▸ **The input**:
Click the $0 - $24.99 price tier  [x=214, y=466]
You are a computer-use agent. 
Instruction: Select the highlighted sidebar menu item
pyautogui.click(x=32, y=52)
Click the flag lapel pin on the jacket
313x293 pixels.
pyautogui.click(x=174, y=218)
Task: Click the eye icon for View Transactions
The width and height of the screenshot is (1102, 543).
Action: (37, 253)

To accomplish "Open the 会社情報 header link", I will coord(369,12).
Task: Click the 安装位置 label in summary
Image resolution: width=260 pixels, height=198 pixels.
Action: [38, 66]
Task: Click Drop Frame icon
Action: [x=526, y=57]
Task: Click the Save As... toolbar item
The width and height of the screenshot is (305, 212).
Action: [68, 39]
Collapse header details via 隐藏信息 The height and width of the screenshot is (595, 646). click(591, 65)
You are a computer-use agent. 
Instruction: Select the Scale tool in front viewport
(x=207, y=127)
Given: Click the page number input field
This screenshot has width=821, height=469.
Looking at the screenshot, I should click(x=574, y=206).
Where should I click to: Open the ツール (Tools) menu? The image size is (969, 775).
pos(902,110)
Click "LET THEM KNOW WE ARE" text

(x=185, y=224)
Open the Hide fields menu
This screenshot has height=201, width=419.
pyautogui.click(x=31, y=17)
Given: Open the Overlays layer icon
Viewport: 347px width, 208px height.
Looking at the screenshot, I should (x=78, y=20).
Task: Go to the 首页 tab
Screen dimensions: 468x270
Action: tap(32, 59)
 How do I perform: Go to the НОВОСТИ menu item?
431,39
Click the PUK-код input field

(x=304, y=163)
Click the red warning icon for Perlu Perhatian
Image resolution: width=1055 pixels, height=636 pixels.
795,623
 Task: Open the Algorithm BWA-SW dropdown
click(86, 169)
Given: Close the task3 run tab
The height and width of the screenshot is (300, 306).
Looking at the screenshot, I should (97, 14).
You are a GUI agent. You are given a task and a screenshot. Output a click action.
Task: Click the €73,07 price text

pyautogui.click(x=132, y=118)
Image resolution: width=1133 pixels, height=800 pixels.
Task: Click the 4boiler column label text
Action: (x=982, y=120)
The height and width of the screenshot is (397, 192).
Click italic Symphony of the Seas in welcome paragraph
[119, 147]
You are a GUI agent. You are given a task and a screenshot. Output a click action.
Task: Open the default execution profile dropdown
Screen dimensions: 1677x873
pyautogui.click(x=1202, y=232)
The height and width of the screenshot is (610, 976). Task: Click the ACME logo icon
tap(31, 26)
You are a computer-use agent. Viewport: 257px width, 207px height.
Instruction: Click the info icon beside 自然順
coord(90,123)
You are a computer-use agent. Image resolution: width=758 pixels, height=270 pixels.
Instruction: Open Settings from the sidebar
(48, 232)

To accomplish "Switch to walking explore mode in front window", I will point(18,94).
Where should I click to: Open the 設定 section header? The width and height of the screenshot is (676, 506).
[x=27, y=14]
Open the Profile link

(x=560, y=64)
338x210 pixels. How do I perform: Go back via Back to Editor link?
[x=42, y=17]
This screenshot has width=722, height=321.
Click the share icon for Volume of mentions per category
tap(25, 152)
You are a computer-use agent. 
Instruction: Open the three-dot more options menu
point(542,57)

▸ **Exercise directions**:
Reproduce each line of the material that mentions "will".

▸ **Output**:
To accomplish "Open the 会社情報 header link", I will coord(369,12).
To accomplish "Switch to walking explore mode in front window", I will point(18,94).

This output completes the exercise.